Stored data

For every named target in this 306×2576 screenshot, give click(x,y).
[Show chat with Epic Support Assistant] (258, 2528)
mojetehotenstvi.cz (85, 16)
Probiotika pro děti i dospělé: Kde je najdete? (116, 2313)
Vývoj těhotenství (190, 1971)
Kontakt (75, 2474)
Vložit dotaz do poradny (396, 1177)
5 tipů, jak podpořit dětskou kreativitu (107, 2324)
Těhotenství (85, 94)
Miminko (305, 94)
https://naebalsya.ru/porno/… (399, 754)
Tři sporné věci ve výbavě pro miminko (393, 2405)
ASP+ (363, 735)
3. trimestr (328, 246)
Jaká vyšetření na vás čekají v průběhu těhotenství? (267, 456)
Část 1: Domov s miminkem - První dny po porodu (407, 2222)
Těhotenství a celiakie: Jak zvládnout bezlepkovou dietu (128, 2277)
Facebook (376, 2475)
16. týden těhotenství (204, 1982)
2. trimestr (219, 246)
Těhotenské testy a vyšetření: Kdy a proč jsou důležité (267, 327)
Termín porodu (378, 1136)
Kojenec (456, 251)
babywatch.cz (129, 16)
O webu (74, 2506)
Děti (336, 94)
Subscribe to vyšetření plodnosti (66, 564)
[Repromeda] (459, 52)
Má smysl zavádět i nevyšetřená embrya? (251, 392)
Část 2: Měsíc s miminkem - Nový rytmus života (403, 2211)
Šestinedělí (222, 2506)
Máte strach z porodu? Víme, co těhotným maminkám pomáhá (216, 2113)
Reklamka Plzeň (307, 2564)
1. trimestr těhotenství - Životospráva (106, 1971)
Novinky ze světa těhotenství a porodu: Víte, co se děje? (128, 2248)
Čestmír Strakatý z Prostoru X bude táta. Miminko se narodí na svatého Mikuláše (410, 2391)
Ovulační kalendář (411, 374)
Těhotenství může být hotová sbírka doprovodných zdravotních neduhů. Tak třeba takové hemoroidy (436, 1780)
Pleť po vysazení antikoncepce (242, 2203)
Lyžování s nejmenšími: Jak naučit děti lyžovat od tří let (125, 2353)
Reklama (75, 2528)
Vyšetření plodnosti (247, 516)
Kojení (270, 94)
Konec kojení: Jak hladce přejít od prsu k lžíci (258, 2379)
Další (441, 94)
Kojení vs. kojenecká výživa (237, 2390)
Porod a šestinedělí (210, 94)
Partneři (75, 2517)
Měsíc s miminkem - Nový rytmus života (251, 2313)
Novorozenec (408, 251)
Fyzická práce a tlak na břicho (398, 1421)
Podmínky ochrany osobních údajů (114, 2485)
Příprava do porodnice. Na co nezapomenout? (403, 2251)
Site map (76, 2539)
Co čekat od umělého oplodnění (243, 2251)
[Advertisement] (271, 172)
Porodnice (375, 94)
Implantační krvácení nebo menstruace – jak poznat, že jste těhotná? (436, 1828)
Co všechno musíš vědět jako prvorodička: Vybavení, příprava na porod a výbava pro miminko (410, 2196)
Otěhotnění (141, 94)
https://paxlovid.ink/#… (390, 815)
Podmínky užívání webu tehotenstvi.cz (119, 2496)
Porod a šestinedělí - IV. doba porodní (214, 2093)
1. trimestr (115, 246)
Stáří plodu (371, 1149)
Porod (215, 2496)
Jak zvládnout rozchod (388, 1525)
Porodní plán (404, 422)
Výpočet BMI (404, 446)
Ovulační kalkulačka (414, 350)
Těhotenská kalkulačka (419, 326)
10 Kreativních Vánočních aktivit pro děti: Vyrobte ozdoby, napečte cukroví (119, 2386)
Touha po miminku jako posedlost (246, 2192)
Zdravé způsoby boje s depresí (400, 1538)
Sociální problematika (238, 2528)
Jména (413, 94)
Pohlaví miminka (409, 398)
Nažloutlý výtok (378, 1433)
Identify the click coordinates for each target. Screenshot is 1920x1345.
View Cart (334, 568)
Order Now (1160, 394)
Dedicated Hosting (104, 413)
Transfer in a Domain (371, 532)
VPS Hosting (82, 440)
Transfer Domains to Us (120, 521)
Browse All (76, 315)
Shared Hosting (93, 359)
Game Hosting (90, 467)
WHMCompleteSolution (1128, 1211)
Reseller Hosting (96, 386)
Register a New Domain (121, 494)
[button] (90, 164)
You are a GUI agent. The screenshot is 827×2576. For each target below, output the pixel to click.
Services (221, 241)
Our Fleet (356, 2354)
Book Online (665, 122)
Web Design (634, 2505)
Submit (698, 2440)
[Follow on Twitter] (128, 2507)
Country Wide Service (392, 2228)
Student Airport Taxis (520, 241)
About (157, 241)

» Exercise objective
Transcribe only the lines from the beginning of the entries to the line with "Těhotenství může být", inclusive, exactly as written.

» Result for this exercise
For every named target in this 306×2576 screenshot, give click(x,y).
[Show chat with Epic Support Assistant] (258, 2528)
mojetehotenstvi.cz (85, 16)
Probiotika pro děti i dospělé: Kde je najdete? (116, 2313)
Vývoj těhotenství (190, 1971)
Kontakt (75, 2474)
Vložit dotaz do poradny (396, 1177)
5 tipů, jak podpořit dětskou kreativitu (107, 2324)
Těhotenství (85, 94)
Miminko (305, 94)
https://naebalsya.ru/porno/… (399, 754)
Tři sporné věci ve výbavě pro miminko (393, 2405)
ASP+ (363, 735)
3. trimestr (328, 246)
Jaká vyšetření na vás čekají v průběhu těhotenství? (267, 456)
Část 1: Domov s miminkem - První dny po porodu (407, 2222)
Těhotenství a celiakie: Jak zvládnout bezlepkovou dietu (128, 2277)
Facebook (376, 2475)
16. týden těhotenství (204, 1982)
2. trimestr (219, 246)
Těhotenské testy a vyšetření: Kdy a proč jsou důležité (267, 327)
Termín porodu (378, 1136)
Kojenec (456, 251)
babywatch.cz (129, 16)
O webu (74, 2506)
Děti (336, 94)
Subscribe to vyšetření plodnosti (66, 564)
[Repromeda] (459, 52)
Má smysl zavádět i nevyšetřená embrya? (251, 392)
Část 2: Měsíc s miminkem - Nový rytmus života (403, 2211)
Šestinedělí (222, 2506)
Máte strach z porodu? Víme, co těhotným maminkám pomáhá (216, 2113)
Reklamka Plzeň (307, 2564)
1. trimestr těhotenství - Životospráva (106, 1971)
Novinky ze světa těhotenství a porodu: Víte, co se děje? (128, 2248)
Čestmír Strakatý z Prostoru X bude táta. Miminko se narodí na svatého Mikuláše (410, 2391)
Ovulační kalendář (411, 374)
Těhotenství může být hotová sbírka doprovodných zdravotních neduhů. Tak třeba takové hemoroidy (436, 1780)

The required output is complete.